A community is also not so well defined. In this case it is actually clearer than most since there is a free-standing town. But even then, it seems safe to assume that if outlying areas or a neighboring town had elevated rates of the particular cancers they would have been included in the reports of a cluster, but if not they would have been excluded. If the extra cancers were among 3-15 year-olds, you can be sure that they would have been the ones being discussed, but if the elevation was greater for 10-22 year-olds, the report would change to emphasize them.
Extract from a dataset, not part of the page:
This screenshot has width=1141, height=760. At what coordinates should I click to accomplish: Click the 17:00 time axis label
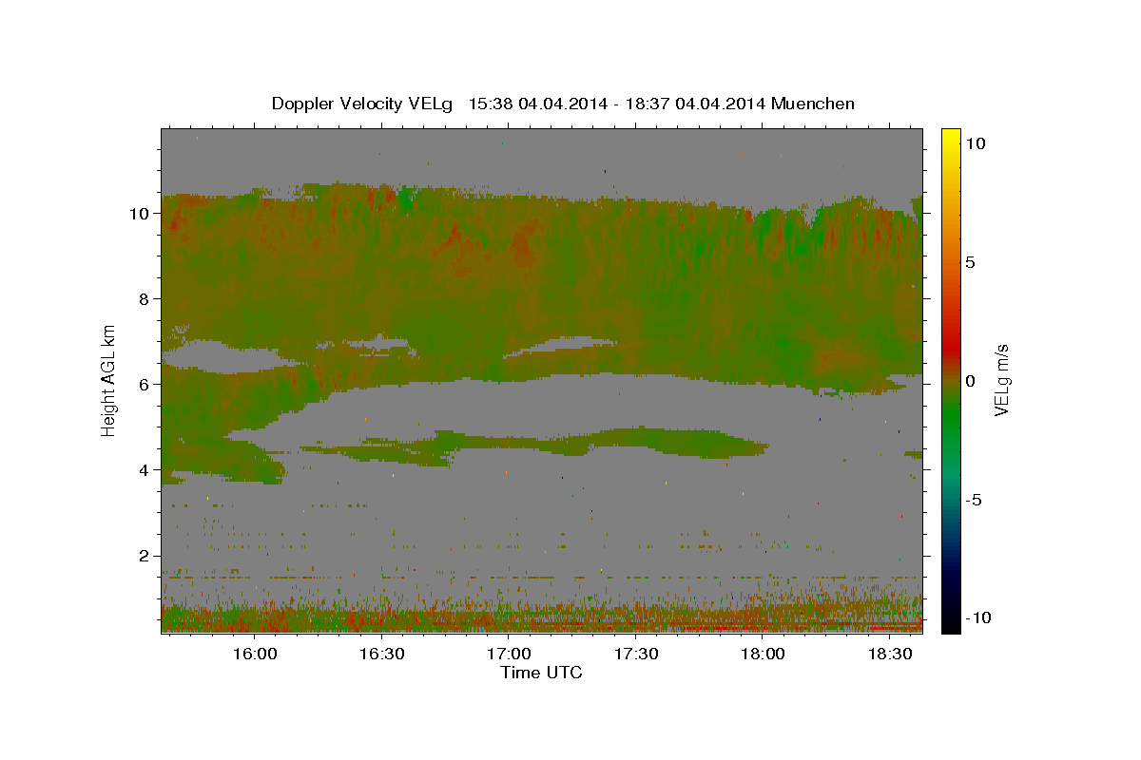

Finally, epidemiology has some precise definitions of what we measure in particular studies, but someone vaguely referring to a “rate” can pick and choose several variables, such as what time period to look at and how to define the outcome (e.g., once people start trying to diagnose cancers they find a lot of “pre-cancerous” conditions that would not have been noticed if the worry did not exist).
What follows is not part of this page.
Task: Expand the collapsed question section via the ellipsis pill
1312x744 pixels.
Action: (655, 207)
In short, people are much more likely to find a cluster than the simple statistics indicate because they look at the data in many different ways and find what looks “best”. It is sometimes called the “Texas sharpshooter” (I am not sure why): Fire six shots into the side of a barn and then draw a target around each one of them to produce six bullseye shots.
Of course, that still leaves us with a real problem. Some statistical correlations represent real important phenomena, even if they were found by torturing the data. This is the problem with dealing with any publication bias in situ: We do not always know what we are looking for, so sometimes have legitimate reasons for changing our analysis after we see the data. Thus a simplistic rule (“always analyze people in age groups of 5 years and only look at county level data”) that avoids some of the Texas sharpshooting might cost us important information. But allowing us to pursue that information opens the door for less ethical researchers (or worried lay people) to concoct “evidence” for phenomena that do not really exist.
As the series continues, I hope to show that epidemiology is not so arcane that interested readers cannot understand it. But I hope this is sufficient to show that you should not let anyone convince you it is simple.